Dalla Serie D alle stelle, Como in Champions: la città esplode, i tifosi non ci credono
Nel cuore della città di Como, in Piazza Alessandro Volta, i festeggiamenti sono scattati appena dopo il triplice fischio della partita tra Torino e Juventus (2-2). Un grido di sollievo, di orgoglio, che si è levato in cielo, per una piazza che in 4 anni è passata dall'assistere a partite di Serie D a match imperdibili del massimo campionato nell'arco di sette stagioni.
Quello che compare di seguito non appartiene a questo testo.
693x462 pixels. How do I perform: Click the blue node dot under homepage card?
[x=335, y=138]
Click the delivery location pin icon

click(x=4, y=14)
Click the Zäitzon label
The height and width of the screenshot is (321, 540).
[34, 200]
E oggi, domenica 24 maggio, la squadra di Fabregas è entrata ufficialmente in Champions League.
Un traguardo memorabile e storico per un club che di fatto nella sua storia non ha mai partecipato ad una competizione europea targata UEFA. La prossima stagione lo farà e addirittura nel torneo più prestigioso per club, in compagnia dei vari PSG, Bayern, Liverpool ed Arsenal, tra le altre super potenze del continente. Una gioia incontenibile per la banda biancoblù che appena un anno fa si piazzava al 10° posto in Serie A; stavolta una città intera è esplosa per i festeggiamenti del traguardo tagliato dalla squadra, tra incredulità e felicità totale.
Le tappe. Non solo Piazza Alessandro Volta (come da video in allegato), ma una fiumana di tifosi dispersa fino a Piazza Cavour, all'incrocio del Lungo Lario Trento - in prossimità dell'attracco di battelli e aliscafi - una serie di macchine e motorini a sfilare con le bandiere biancoblù. Ammucchiate di fan lariani a saltare e gridare tutti insieme per l'incredibile momento storico.
Cori a inneggiare la Champions League, Nico Paz e tutti i suoi compagni di squadra, capaci di finire al 4° posto in classifica al termine del campionato. Al posto di Juventus e Milan, scivolate in Europa League. Tutto merito del 4-1 inferto alla Cremonese allo "Zini". Il Como sentirà quella canzoncina che tanto mancava a Fabregas, non più costretto a sedersi il mercoledì sera sul divano per poterne ricordare le note. Dalla prossima stagione basterà accomodarsi in panchina per farlo.